When I check optionDate's DateTime property's DateTimeKind value, I see Unspecified, even though I set dt's DateTimeKind as UTC in below code. I expect optionDate has a DateTime which has a DateTimeKind property set to UTC. Where am I wrong here?

       var dt = new DateTime(Convert.ToInt32(optionDateInfo.dateTime.year),
            Convert.ToInt32(optionDateInfo.dateTime.month), Convert.ToInt32(optionDateInfo.dateTime.day),
            Convert.ToInt32(optionDateInfo.dateTime.hour), Convert.ToInt32(optionDateInfo.dateTime.minutes),
            0, DateTimeKind.Utc);

        var optionDate = new DateTimeOffset(dt);

CodePudding user response:

This is documented:

DateTimeOffset.DateTime

The value of the DateTime.Kind property of the returned DateTime object is DateTimeKind.Unspecified.

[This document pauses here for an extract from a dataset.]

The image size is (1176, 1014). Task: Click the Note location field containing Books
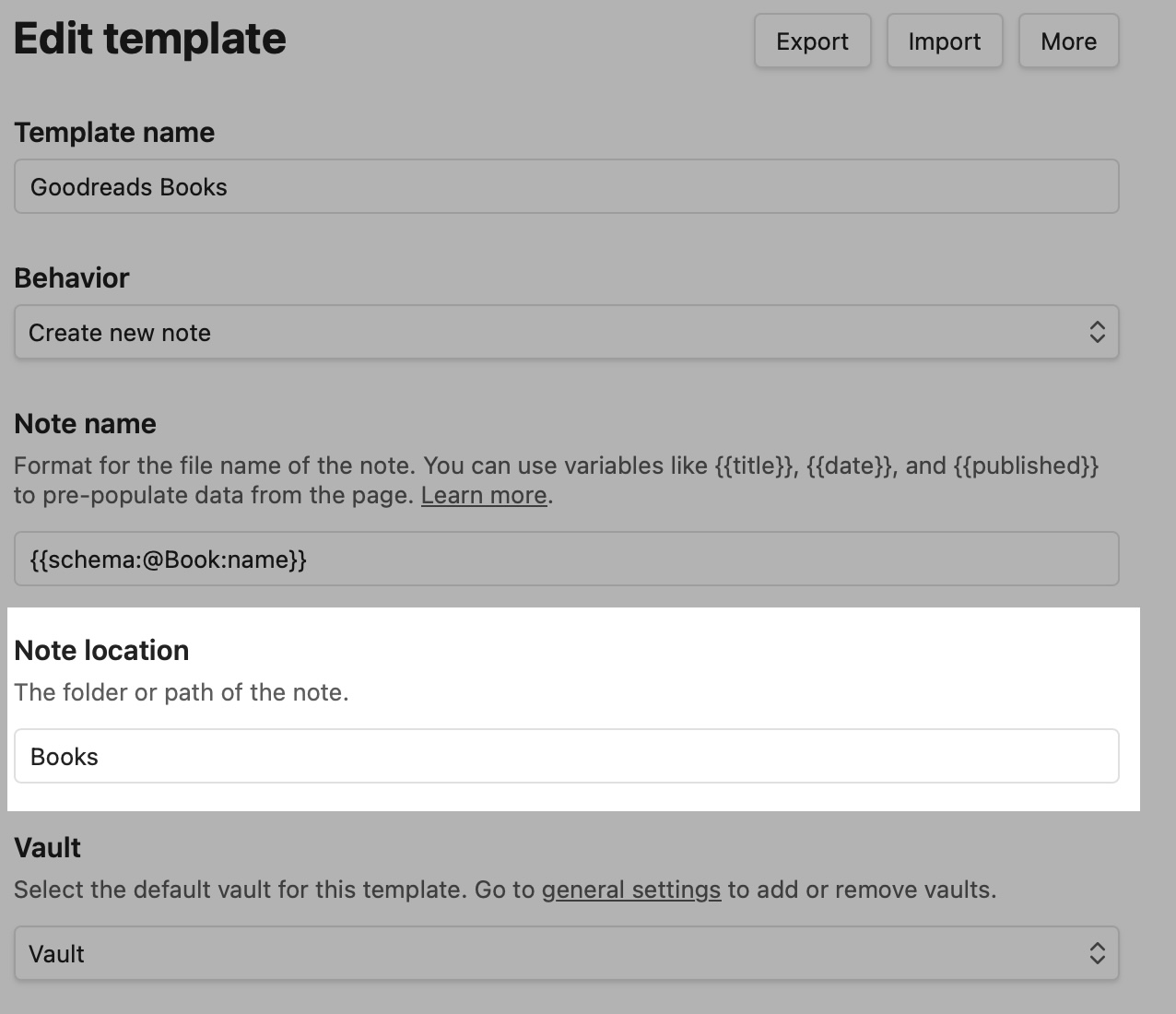(566, 757)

Note that a DateTimeOffset does not have a "kind". It has a date, time, and offset. When you pass your DateTime with kind Utc, to it, it sets its offset to 0, and its date & time to the DateTime given. At this point, your DateTimeKind is "lost".

An offset of 0 does not necessarily mean that its kind is DateTimeKind.Utc. It could be the local time in London, or somewhere in Africa too. So it can't give you a DateTime with kind Utc just because its offset is 0 either.

In addition, DateTime being able to represent 3 kinds of things is already a questionable design, and if the DateTime property can now return 3 different kinds of DateTime depending on whether offset matches the local time, is UTC, or something else, that's just even worse.

Instead, it is designed to have 3 properties that give you DateTimes with different kinds.

  • DateTime gives you the date & time part of the DateTimeOffset, with kind Unspecified
  • LocalDateTime converts the date & time part of the DateTimeOffset to the current timezone, and gives you a DateTime with kind Local.
  • UtcDateTime converts the date & time part of the DateTimeOffset to UTC, and gives you a DateTime with kind Utc.

If you want a DateTime with kind Utc, you should use that last one.

CodePudding user response:

Use the SpecifyKind

var myUtcZeroOffset = DateTime.SpecifyKind(DateTime.UtcNow, DateTimeKind.Utc)

//If constructing a datetime offset to be not utc you can supply the offset instead
var myOffSetExplicitLocal = new DateTimeOffset(DateTime.Now, new TimeSpan(1, 0, 0));
var localDateTime = myOffSetExplicitLocal.DateTime;
var utcZeroOffSetDateTime = myOffSetExplicitLocal.UtcDateTime;

To make matters worse of cause it is a criticisable implementation from Microsoft, because Universally Coordinated Time is not a timezone but a notation, as per ISO 8601, so in fact toUTC as a concept is flawed because '2021-11-02T10:16:25.12345 01:00' is completely valid in the UTC format and UTC Zero offset, popularily called Zulu being the '2021-11-02T09:16:25.12345Z' equivalent which then gets datetimekind UTC is actually just in coordinated time the zero line around GMT latitude, but what makes it coordinated is the part which in 00:00 can be abbreviated to Z, so lots of stuff is done to mitigate the inherent conflict and with build servers and cloud providers the .Local is especially dubious, so I would recommend always to persist in ISO 8601 strings instead, unless you actually need to use them in with date operations in Your DB, in said case to name fields appropriate like DateTimeCreatedUtcZero column e.g. just my five cents of reason on the topic in general, hope it helps.